══ 原文書
図4Aに示すように、経路案内情報には、迷っている利用者の位置が含まれる。また、
図4Aに示す経路案内情報には、利用者が向かっている目的地である配送先G1、配送先G1までの走行予定経路も含まれる。
【0048】
図4Aのような経路案内情報が表示されると、配送先端末200を使用する提供者は、配送車両の利用者に提供された経路を認識することができる。さらに、提供者は、配送車両の利用者の現在位置や、当該現在位置と目的地である配送先G1との位置関係を認識することができる。このため、提供者は、配送車両の利用者が、配送先G1に接近する際に生じた間違いや、道に迷った理由を容易に類推することができる。さらに、提供者は、利用者の現在位置に基づいて、利用者が配送先G1に到達するためにお勧めの移動方向や経路を容易に特定することができる。
【0049】
提供者は、ユーザI/F部203の入力部を操作し、経路案内情報に対して配送先に到達するための支援を行うための文字、画像等を追加する。
図4Bは、
図4Aに示す経路案内情報に基づいて、提供者が追加した情報の例を示している。具体的には、提供者は、
図4Aに示す経路案内情報に基づいて、利用者が、配送先G1の手前の交差点で左折すべき所、その交差点を見過ごしたと類推した。この類推に基づいて、提供者は、「左折交差点を見過ごしています。目的地は細い道路沿いです。」という文字列を追加した。
════
══ 資料
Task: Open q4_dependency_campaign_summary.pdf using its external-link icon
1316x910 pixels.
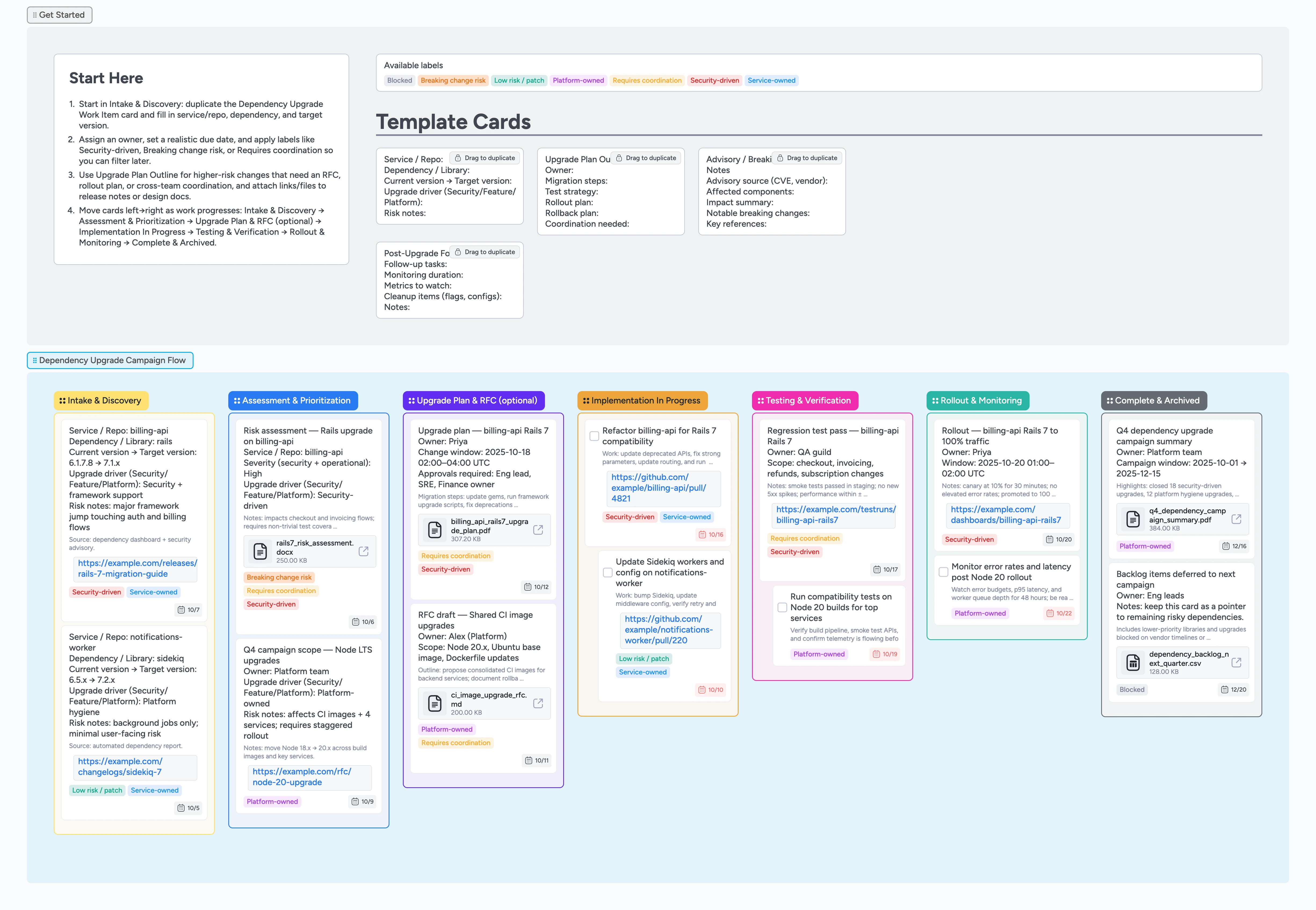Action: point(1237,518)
════
══ 資料
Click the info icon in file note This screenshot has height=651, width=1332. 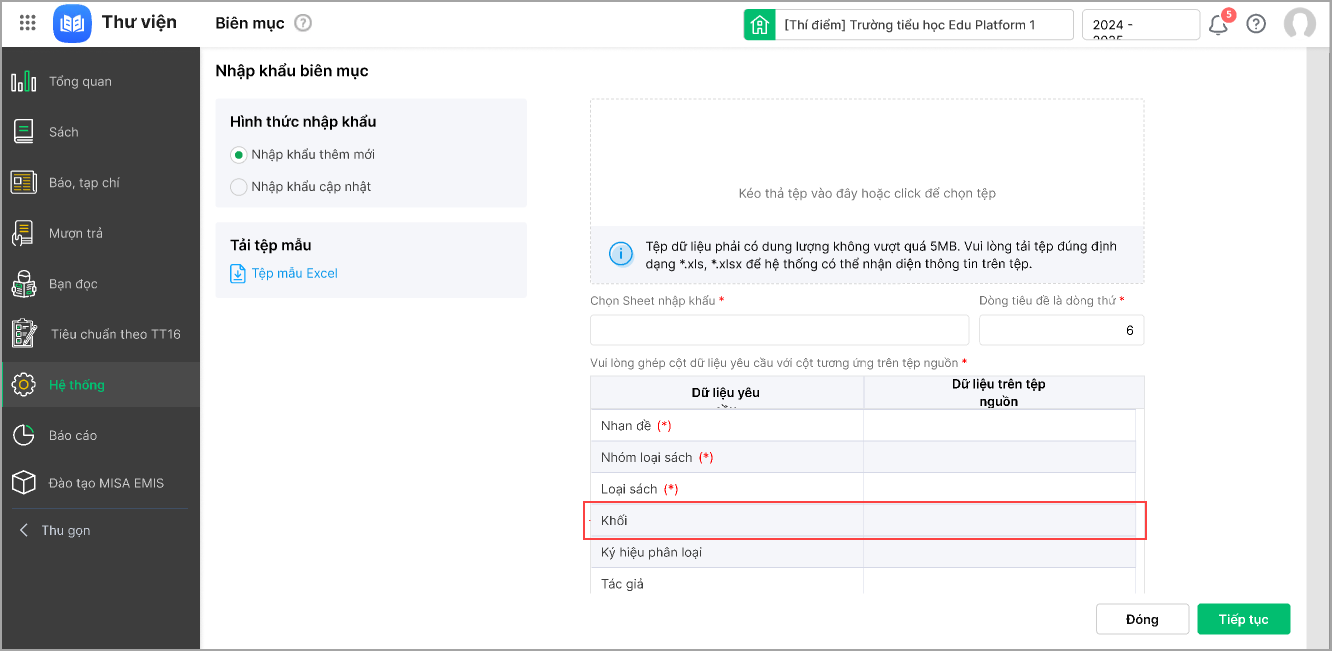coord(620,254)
════
- 設定課題
• A. 経路案内の文書のうち、「図4Aに示すように、経路案内情報には、迷っている利用者の位置が含まれる。また、」から始まり「道路沿いです。」という文字列を追加した。」で終わる箇所をそのまま引用してください。
• B. 経路案内の文書について、最後の文に続く内容を書き進めてください。
エントリは参照する必要がありません。

- 課題別解答
• A.
図4Aに示すように、経路案内情報には、迷っている利用者の位置が含まれる。また、
図4Aに示す経路案内情報には、利用者が向かっている目的地である配送先G1、配送先G1までの走行予定経路も含まれる。
【0048】
図4Aのような経路案内情報が表示されると、配送先端末200を使用する提供者は、配送車両の利用者に提供された経路を認識することができる。さらに、提供者は、配送車両の利用者の現在位置や、当該現在位置と目的地である配送先G1との位置関係を認識することができる。このため、提供者は、配送車両の利用者が、配送先G1に接近する際に生じた間違いや、道に迷った理由を容易に類推することができる。さらに、提供者は、利用者の現在位置に基づいて、利用者が配送先G1に到達するためにお勧めの移動方向や経路を容易に特定することができる。
【0049】
提供者は、ユーザI/F部203の入力部を操作し、経路案内情報に対して配送先に到達するための支援を行うための文字、画像等を追加する。
図4Bは、
図4Aに示す経路案内情報に基づいて、提供者が追加した情報の例を示している。具体的には、提供者は、
図4Aに示す経路案内情報に基づいて、利用者が、配送先G1の手前の交差点で左折すべき所、その交差点を見過ごしたと類推した。この類推に基づいて、提供者は、「左折交差点を見過ごしています。目的地は細い道路沿いです。」という文字列を追加した。

• B.
【0050】
さらに、提供者は、利用者の現在位置に基づいて、利用者が直進した後、3回右折する経路であれば、
図4Aの経路案内情報に既に表示されている道路を通ることで配送先G1に近づくことができると認識することができる。さらに、提供者は、配送先G1が存在する道路が細い道路であるため、駐車場に駐車した後に徒歩で配送先G1に近づいた方が良いことを知っている。そこで、提供者は、利用者の現在位置以後の経路および駐車場を示す画像および文字列を追加した。具体的には、提供者は、経路案内情報としての地図に破線の矢印の画像を追加し、駐車場の位置に駐車場を示す画像を追加し、さらに、「破線のように進み、駐車場に止めてください。」という文字列を追加した。
【0051】
さらに、提供者は、配送先G1に到達するために見過ごされた交差点を案内するために、経路案内情報に含まれていなかった情報として、目印を追加した。すなわち、提供者は、見過ごされた交差点の角に高い松の木があることを知っており、当該松の木を目印とすれば良いことを知っている。そこで、提供者は「高い松が目印です」という文字列を追加した。
【0052】
経路案内情報に対して情報が追加されると、制御部201は、情報が追加された後の地図を示す情報を支援情報とし、通信部202を介してサーバ300に対して送信する。サーバ300の制御部301は、通信部302を介して、当該支援情報を受信する。さらに、制御部301は、当該支援情報の提供要求を行った利用者の識別情報に基づいて、当該利用者が使用する到達支援システム10を特定する。そして、制御部301は、通信部302を介して当該到達支援システム10に対して識別情報を送信する。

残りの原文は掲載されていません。